Moğolların önünden kaçan Türkmenlerin genellikle toplandıkları ilk bölge Güneydoğu Anadolu idi. Selçuklu, Hârezmli ve Eyyûbî askerleri bu böl­gede sık sık faaliyet gösteriyorlardı. Bu arada bölgede yaşayan toplulukların İktisadî ve İçtimaî durumlarının kötü olması, yeni kabul ettikleri İslâmiyetin inceliklerinin tam anlamıyla anlaşılmaması ve siyasi ortamın uygunluğu bir isyana zemin hazırlıyordu. Nitekim “Baba Resul” lakabıyla anılan Baba İlyas Horasanî adındaki bir Türkmen babası bu durumdan istifade ederek peygamberlik iddiasıyla ortaya çıkıyor ve kötü şartlar içinde bulunan Türkmenleri etrafında topluyordu.

Bir süre sonra Baba İlyâs Amasya’ya giderek orada faaliyetine devam etti.
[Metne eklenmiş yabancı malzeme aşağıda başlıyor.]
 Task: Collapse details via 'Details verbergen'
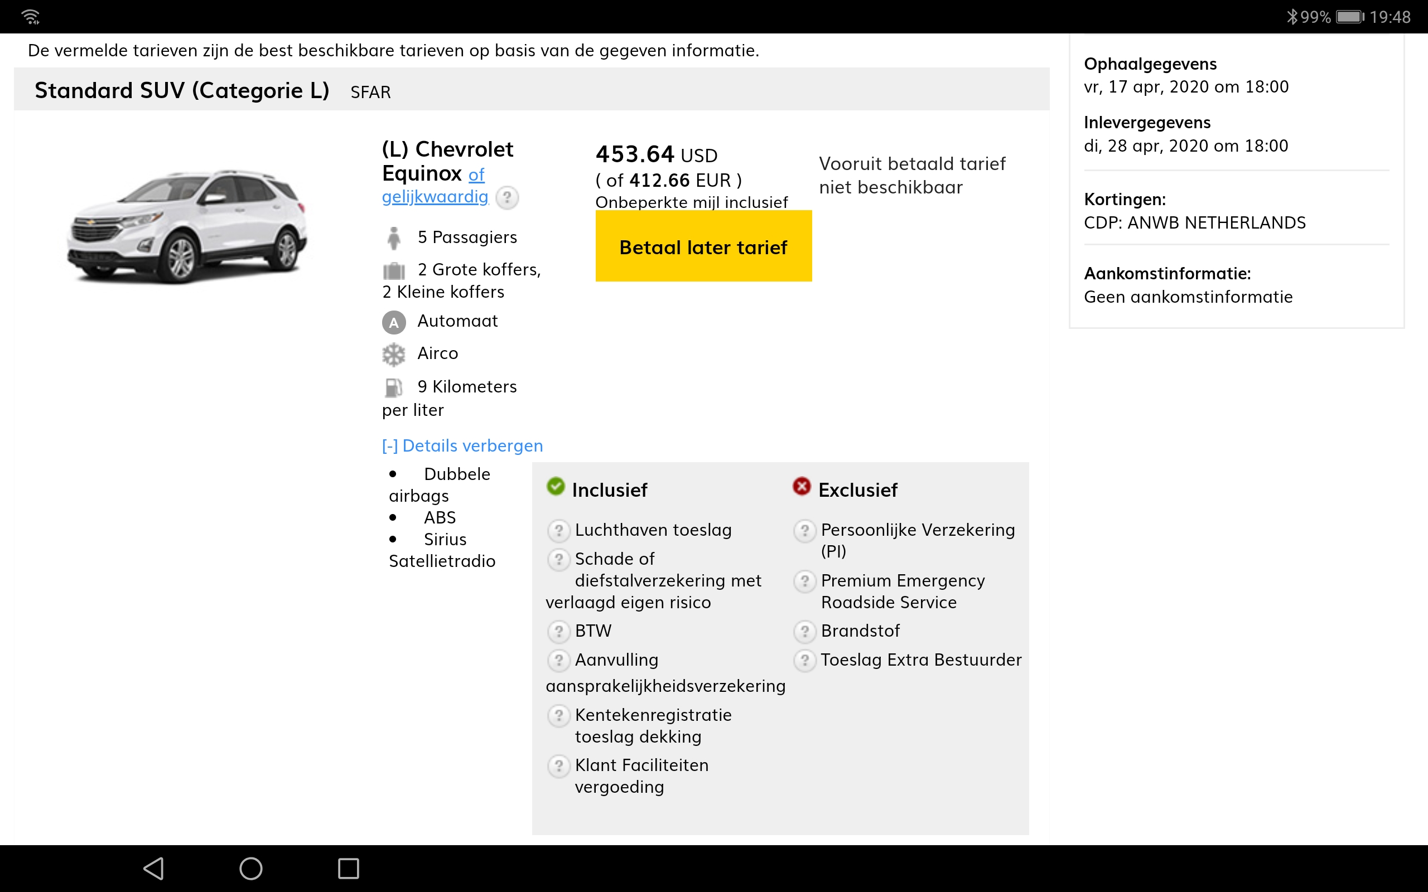click(x=462, y=445)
Fakat o Gıyâseddîn Keyhusrev’in askerleri ta­rafından Amasya Kâlesi’nde kuşatıldı. Bu sırada Baba İlyâs’ın halifelerinden Baba İshak, Kefersud veya Adıyaman’da yaşıyordu, bu durumu öğrenin­ce isyanı başlattı ve müritlerini Gıyâseddîn Keyhusrev’e karşı ayaklanmaya davet etti (1240).

Onun müritlerinin yaptığı davete uyan Kefersud, Kâhta ve Adıyaman taraflarındaki Türkmenler de ayaklanarak harekete geçtiler, ken­dilerine uymayanları öldürmeye, etrafı yağma ve tahribe giriştiler.

Onların üzerine Malatya sübaşısı Muzafereddîn Ali-şîr iki sefer yaptı ise de mağlup olmaktan kurtulamadı. Asiler Sivaslıları da yenilgiye uğrattıktan sonra Baba İlyas’a kavuşmak üzere Tokat ve Amasya taraflarına doğru ilerlediler. Sultan Gıyâseddîn Keyhusrev kendisi Kubâdâbâd’a kaçarken, asiler üzerine Amasya sübaşısı Armağan-şâh’ı gönderdi. Armağan-şâh Baba İlyas’ı ortadan kaldır­maya muvaffak oldu ise de Baba İshak ve taraftarları karşısında o da hayatını kaybetti. Kendilerine Baba İlyas’tan dolayı “Babaî” denilen bu asiler Konya’ya doğru ilerlediler.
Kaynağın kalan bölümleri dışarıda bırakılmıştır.